At the start of the 1800s, statistical surveys were undertaken by the Royal Dublin Society, with the aim of accurately portraying the realities of life in each county, particularly concerning its history, agricultural practices, politics, customs, and religion. These reports represented the first serious effort to capture and present such data. Having been conducted under direction from the Royal Dublin Society, the reports offer solid and consistent information and, since they were created so early in the 19th century, provide significant resources to county history, including the conditions of pre-Famine Ireland.
This collection is comprised of PDF images of the statistical surveys. You can flip through an entire survey from start to finish by searching by title and sorting by image number.
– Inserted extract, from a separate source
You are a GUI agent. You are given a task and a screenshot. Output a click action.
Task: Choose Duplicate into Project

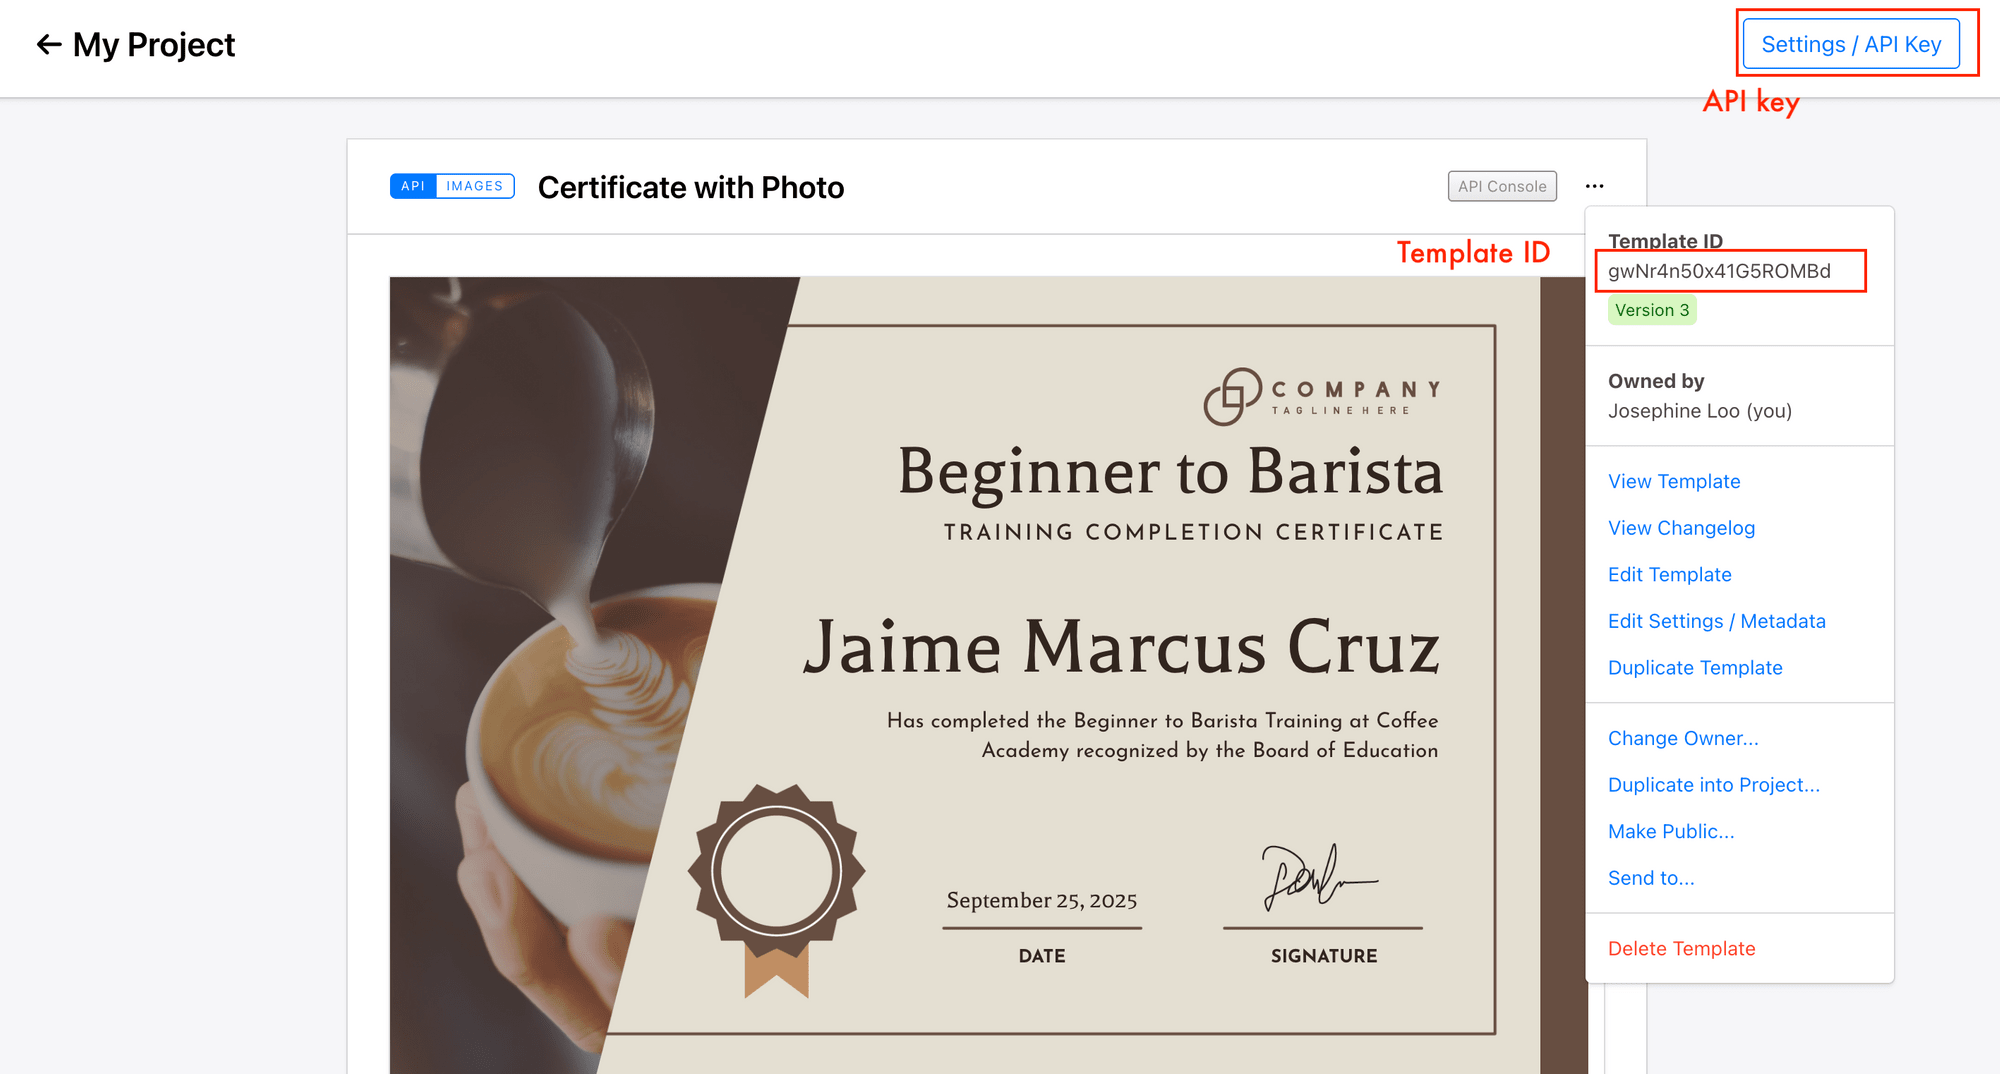(x=1714, y=784)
Then use the previous and next buttons in the image viewer to navigate through the publication.
The following titles are included in this collection, covering 10 counties in Ireland:
Statistical Survey of Cavan (1802) – Undertaken by Charles Coote, this survey covers the practices of agriculture and industry in Cavan, with suggestions offered by Coote for improvement. Coote offers criticism of the landlords for failing to effect needed change for productivity.
Statistical Survey of County Clare (1808) – Conducted by Healy Dutton, this survey offers significant information for anyone interested in researching County Clare. Dutton strongly criticized the gentry and wealthy farmers who refused to cooperate in the creation of this survey but was also quick to compliment the citizens of County Clare for their hospitality.
Statistical Survey of County Cork (1810) – Conducted by Reverend Horatio Townsend, this survey provides extensive information (including a detailed county map) for anyone researching County Cork. In his conclusion, where he comments on suggested improvements, Townsend emphasizes education of the citizenry.
Statistical Survey of County Donegal (1802) – Undertaken by James McParlan, MD, this survey offers extended insights into the causes of poverty and the poor conditions for those in rural areas. McParlan laid much of the blame on excessive whiskey production. The suffering of the poor was of significant concern to McParlan as a medical doctor. As there are few resources for researching early 19th century Donegal, this survey offers valuable information.
Statistical Survey of County Meath (1802) – Conducted by Robert Thompson, the survey covers the daily life and agriculture of pre-Famine Meath. In his research, Thompson identified only six ways in which agricultural production could be improved, particularly noting the adverse impact of absentee landlords.
Statistical Survey of the County Leitrim (1802)—This bleak account of County Leitrim, conducted by James McParlan, MD, outlines the causes of the devastated population (expatriation, banishment, etc.) and the state of the remaining crippled population. McParlan ultimately recommends government intervention to improve the county’s and its people’s circumstances.
Statistical Survey of the County of Roscommon (1832) – Isaac Weld conducted one of the last of the surveys to be published; it is also one of the most detailed. The survey is broken down to barony level and has around 80 pages of statistical tables. Weld’s impression of Roscommon is poor, describing it in terms of “wretchedness.”
Statistical Survey of the County of Tyrone (1802) – Conducted by John McEvoy, this survey provides details of the agricultural economy and daily life of pre-Famine County Tyrone. Additionally, the appendix provides information about the state of Mountjoy and the plans in place by Lord Mountjoy to improve the estate’s condition and its inhabitants.
Statistical Survey of the King’s County (1801) – Conducted by Charles Coote, who suggested several areas where improvement could be made in King’s County (County Offaly) – the draining of bogs, land reclamation, farmyard improvement, and the suffering of the poor, which Coote believed would require much effort to alleviate.
The Statistical Survey of County Mayo (1802) – James McParlan’s account provides extensive detail into the social and economic conditions of County Mayo, as well as insight into local customs. McParlan, a medical doctor, had a keen interest in the suffering of those living in poverty, which is reflected in his work.